Content starts

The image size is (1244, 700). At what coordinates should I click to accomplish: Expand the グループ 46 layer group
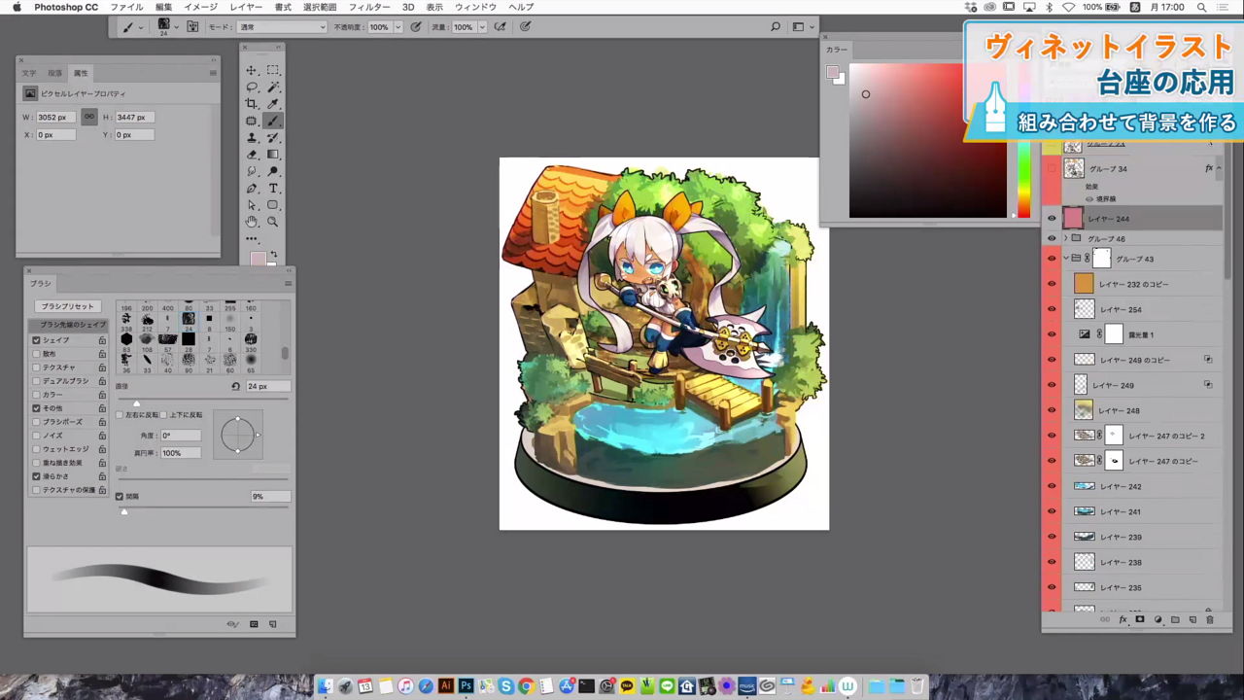coord(1065,238)
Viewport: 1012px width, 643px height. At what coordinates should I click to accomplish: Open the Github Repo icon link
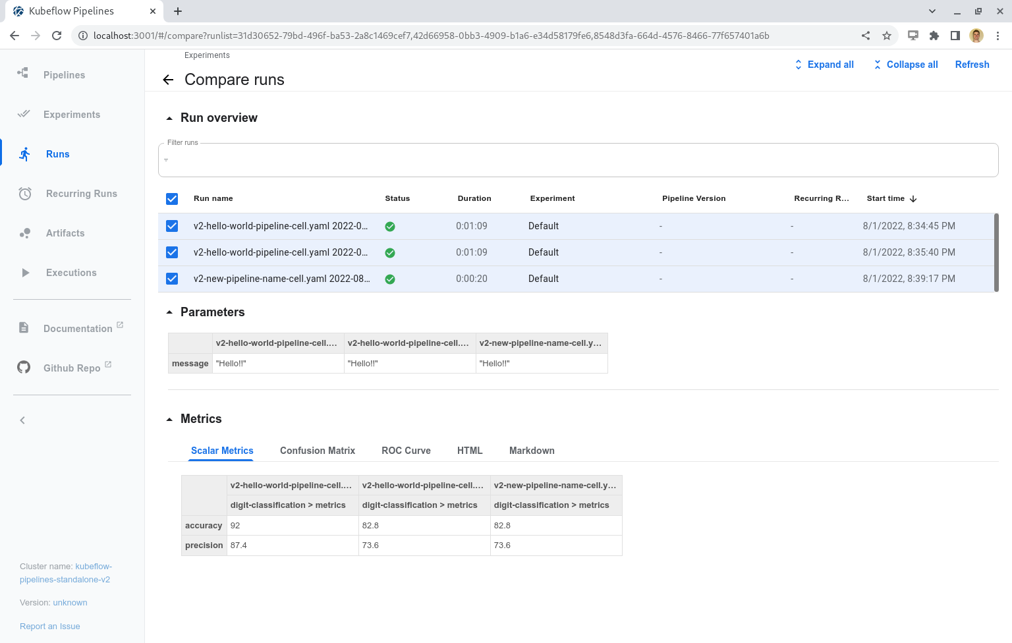[x=24, y=368]
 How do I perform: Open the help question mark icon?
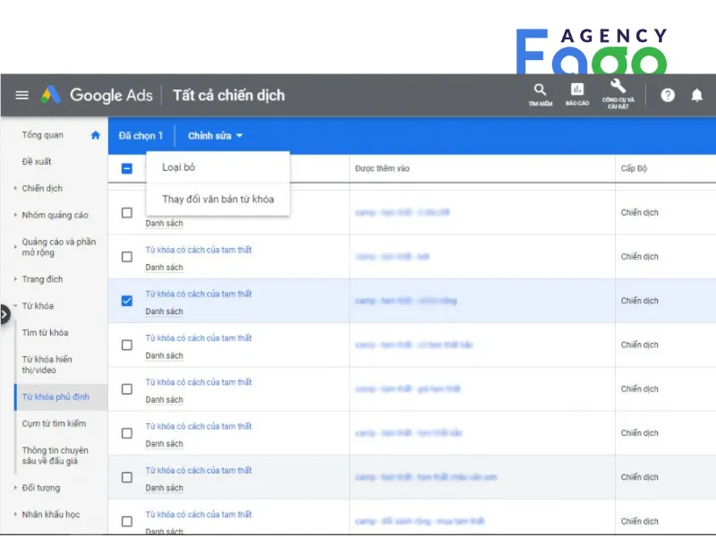(668, 96)
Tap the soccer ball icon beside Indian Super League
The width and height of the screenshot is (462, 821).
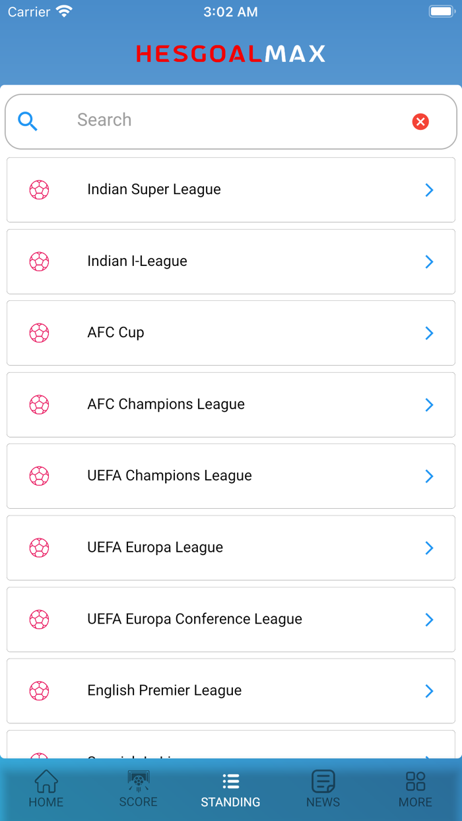pos(39,189)
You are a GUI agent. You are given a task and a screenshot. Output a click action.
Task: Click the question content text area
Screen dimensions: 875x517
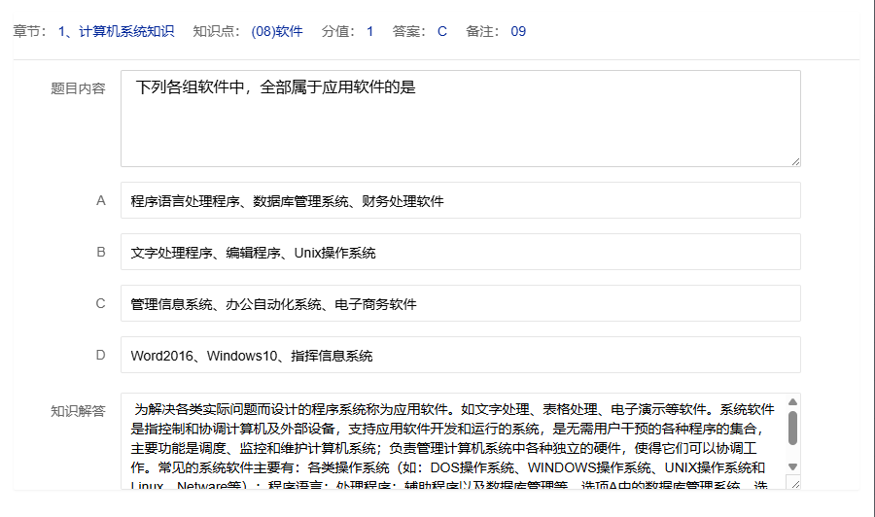[460, 118]
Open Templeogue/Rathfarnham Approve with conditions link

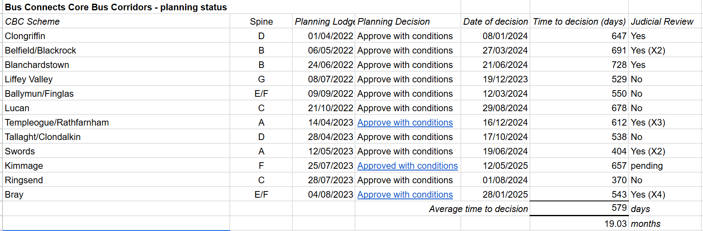[405, 122]
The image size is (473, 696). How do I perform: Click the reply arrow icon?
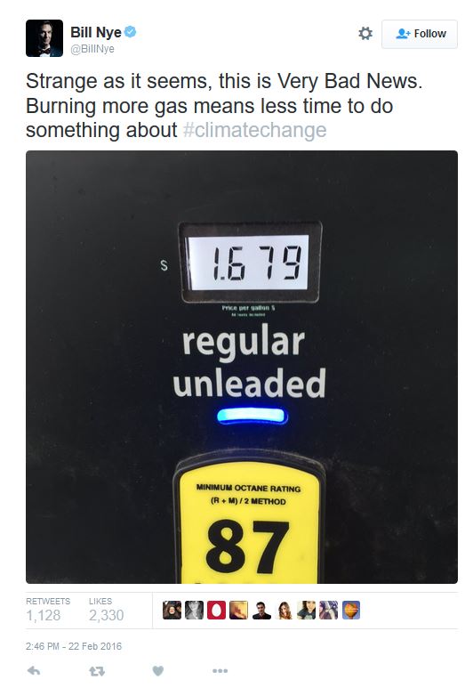(x=34, y=671)
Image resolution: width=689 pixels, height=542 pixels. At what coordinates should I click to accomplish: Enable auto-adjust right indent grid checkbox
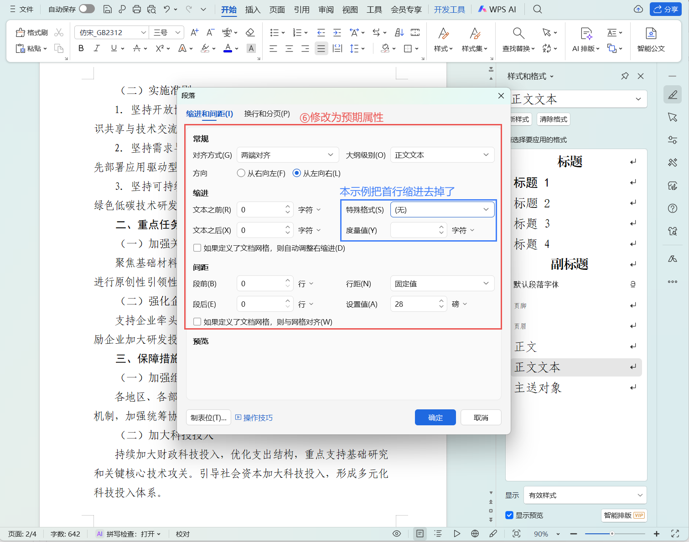(x=197, y=248)
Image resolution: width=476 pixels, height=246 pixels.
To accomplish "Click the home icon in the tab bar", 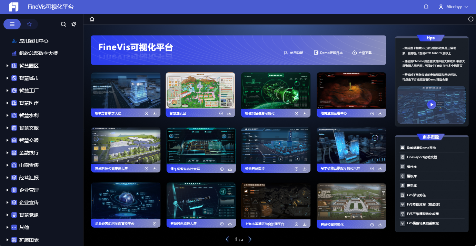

Content ends

▶ _What this task involves_:
Take the line with "You are a GUI" and each line after it through the end of the material above, and reproduce them exactly, both ends included, without pictures.

▶ _Expected answer_:
You are a GUI agent. You are given a task and a screenshot. Output a click action.
Task: Click the question content text area
Screen dimensions: 875x517
[460, 118]
Open Templeogue/Rathfarnham Approve with conditions link

[405, 122]
The image size is (473, 696). How do I perform: Click the reply arrow icon?
(x=34, y=671)
Image resolution: width=689 pixels, height=542 pixels. At what coordinates should I click to accomplish: Enable auto-adjust right indent grid checkbox
(x=197, y=248)
Image resolution: width=476 pixels, height=246 pixels.
To accomplish "Click the home icon in the tab bar", 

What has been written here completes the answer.